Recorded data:
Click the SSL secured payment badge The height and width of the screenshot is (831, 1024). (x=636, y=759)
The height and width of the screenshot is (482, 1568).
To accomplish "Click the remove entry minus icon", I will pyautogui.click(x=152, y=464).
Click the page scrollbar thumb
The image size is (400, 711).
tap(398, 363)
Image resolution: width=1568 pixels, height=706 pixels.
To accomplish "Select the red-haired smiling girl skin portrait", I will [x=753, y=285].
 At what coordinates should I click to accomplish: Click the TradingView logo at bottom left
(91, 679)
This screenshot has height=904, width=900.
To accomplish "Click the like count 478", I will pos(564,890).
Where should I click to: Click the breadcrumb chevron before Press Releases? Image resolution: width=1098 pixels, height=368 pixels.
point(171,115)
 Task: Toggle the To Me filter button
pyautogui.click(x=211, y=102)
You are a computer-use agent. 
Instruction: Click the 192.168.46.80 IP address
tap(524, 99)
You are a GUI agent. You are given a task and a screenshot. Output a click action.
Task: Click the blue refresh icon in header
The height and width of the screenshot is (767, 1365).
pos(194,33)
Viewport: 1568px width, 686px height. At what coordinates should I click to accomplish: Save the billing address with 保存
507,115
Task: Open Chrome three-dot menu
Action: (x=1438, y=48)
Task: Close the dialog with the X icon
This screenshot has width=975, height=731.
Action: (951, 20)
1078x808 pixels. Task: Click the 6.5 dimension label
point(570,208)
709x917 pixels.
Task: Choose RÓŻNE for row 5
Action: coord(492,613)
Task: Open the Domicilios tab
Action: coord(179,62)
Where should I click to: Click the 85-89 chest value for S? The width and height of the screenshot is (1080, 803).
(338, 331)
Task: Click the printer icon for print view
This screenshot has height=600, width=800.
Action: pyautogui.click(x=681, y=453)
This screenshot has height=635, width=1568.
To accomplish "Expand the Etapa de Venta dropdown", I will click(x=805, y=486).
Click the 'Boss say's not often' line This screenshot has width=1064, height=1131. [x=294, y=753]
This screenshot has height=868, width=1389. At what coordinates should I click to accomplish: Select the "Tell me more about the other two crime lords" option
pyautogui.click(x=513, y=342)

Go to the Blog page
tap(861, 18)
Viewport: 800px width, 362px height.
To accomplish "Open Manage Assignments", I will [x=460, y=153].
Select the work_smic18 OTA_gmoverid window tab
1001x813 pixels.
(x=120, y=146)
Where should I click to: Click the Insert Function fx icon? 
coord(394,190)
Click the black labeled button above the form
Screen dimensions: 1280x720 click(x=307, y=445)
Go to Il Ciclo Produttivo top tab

WHAT YOU NEED TO DO:
All of the entries should be output exactly as they appear above.

EXPECTED ANSWER:
Click the SSL secured payment badge The height and width of the screenshot is (831, 1024). (x=636, y=759)
The height and width of the screenshot is (482, 1568).
To accomplish "Click the remove entry minus icon", I will pyautogui.click(x=152, y=464).
Click the page scrollbar thumb
The image size is (400, 711).
tap(398, 363)
Image resolution: width=1568 pixels, height=706 pixels.
To accomplish "Select the red-haired smiling girl skin portrait", I will [x=753, y=285].
 At what coordinates should I click to accomplish: Click the TradingView logo at bottom left
(91, 679)
This screenshot has height=904, width=900.
To accomplish "Click the like count 478", I will pos(564,890).
Where should I click to: Click the breadcrumb chevron before Press Releases? Image resolution: width=1098 pixels, height=368 pixels.
point(171,115)
 Task: Toggle the To Me filter button
pyautogui.click(x=211, y=102)
You are a computer-use agent. 
Instruction: Click the 192.168.46.80 IP address
tap(524, 99)
You are a GUI agent. You are given a task and a screenshot. Output a click action.
Task: Click the blue refresh icon in header
The height and width of the screenshot is (767, 1365).
pos(194,33)
Viewport: 1568px width, 686px height. At what coordinates should I click to accomplish: Save the billing address with 保存
507,115
Task: Open Chrome three-dot menu
Action: (x=1438, y=48)
Task: Close the dialog with the X icon
This screenshot has width=975, height=731.
Action: (951, 20)
1078x808 pixels. Task: Click the 6.5 dimension label
point(570,208)
709x917 pixels.
Task: Choose RÓŻNE for row 5
Action: coord(492,613)
Task: Open the Domicilios tab
Action: coord(179,62)
Where should I click to: Click the 85-89 chest value for S? The width and height of the screenshot is (1080, 803).
(338, 331)
Task: Click the printer icon for print view
This screenshot has height=600, width=800.
Action: pyautogui.click(x=681, y=453)
This screenshot has height=635, width=1568.
To accomplish "Expand the Etapa de Venta dropdown", I will click(x=805, y=486).
Click the 'Boss say's not often' line This screenshot has width=1064, height=1131. [x=294, y=753]
This screenshot has height=868, width=1389. At what coordinates should I click to accomplish: Select the "Tell me more about the other two crime lords" option
pyautogui.click(x=513, y=342)

Go to the Blog page
tap(861, 18)
Viewport: 800px width, 362px height.
To accomplish "Open Manage Assignments", I will [x=460, y=153].
Select the work_smic18 OTA_gmoverid window tab
1001x813 pixels.
(x=120, y=146)
Where should I click to: Click the Insert Function fx icon? 
coord(394,190)
Click the black labeled button above the form
Screen dimensions: 1280x720 click(x=307, y=445)
Go to Il Ciclo Produttivo top tab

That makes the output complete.